The python docs caution against using the POP3 protocol. Your mail server probably understands IMAP, so you can use IMAP4.partial() to fetch the message in parts, writing each part to disk immediately.

But if you have to use POP3, you're in luck: The POP3 protocol is line-oriented. Python's poplib library is pure python, and it's a trivial matter to add an iterator by looking at the source.
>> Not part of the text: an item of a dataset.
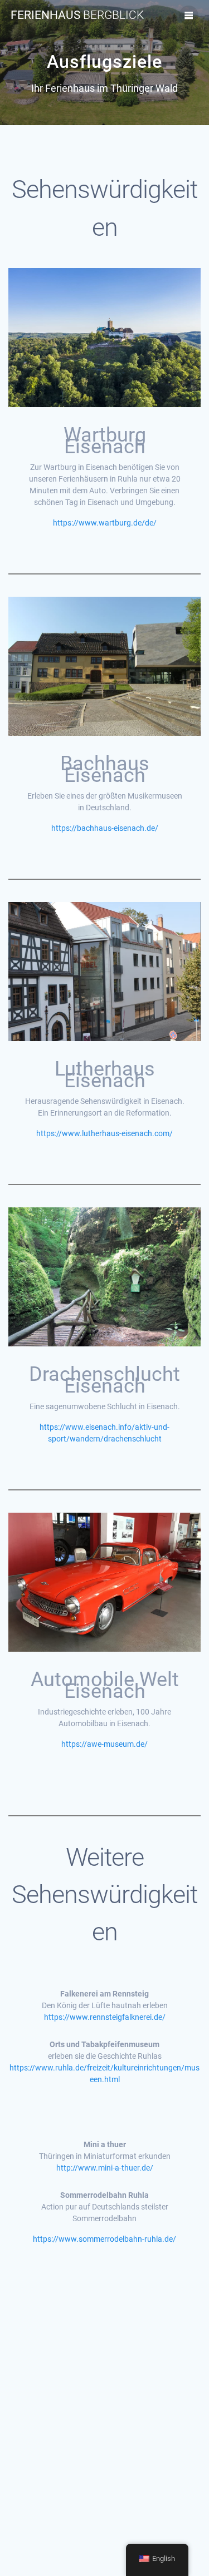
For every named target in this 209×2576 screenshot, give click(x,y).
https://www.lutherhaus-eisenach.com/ (104, 1133)
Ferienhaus (77, 15)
I didn't bother to derive from the POP3 class, so here's how to do it by monkey-patching:

from poplib import POP3

def iretr(self, which):
    """
    Retrieve whole message number 'which', in iterator form.
    Return content in the form (line, octets)
    """    
    self._putcmd('RETR %s' % which)
    resp = self._getresp()  # Will raise exception on error

    # Simplified from _getlongresp()
    line, o = self._getline()
    while line != '.':
        if line[:2] == '..':
            o = o-1
            line = line[1:]
        yield line, o
        line, o = self._getline()

POP3.iretr = iretr

You can then fetch your message and write to disk one line at a time, like this:

pop_conn = POP3(servername)
...
msg_file = open(msg_file_name, "wb")
for line, octets in pop_conn.iretr(msg_number):
    msg_file.write(line+"\n")
msg_file.close()
alexis
  • 48,685
  • 16
  • 101
  • 161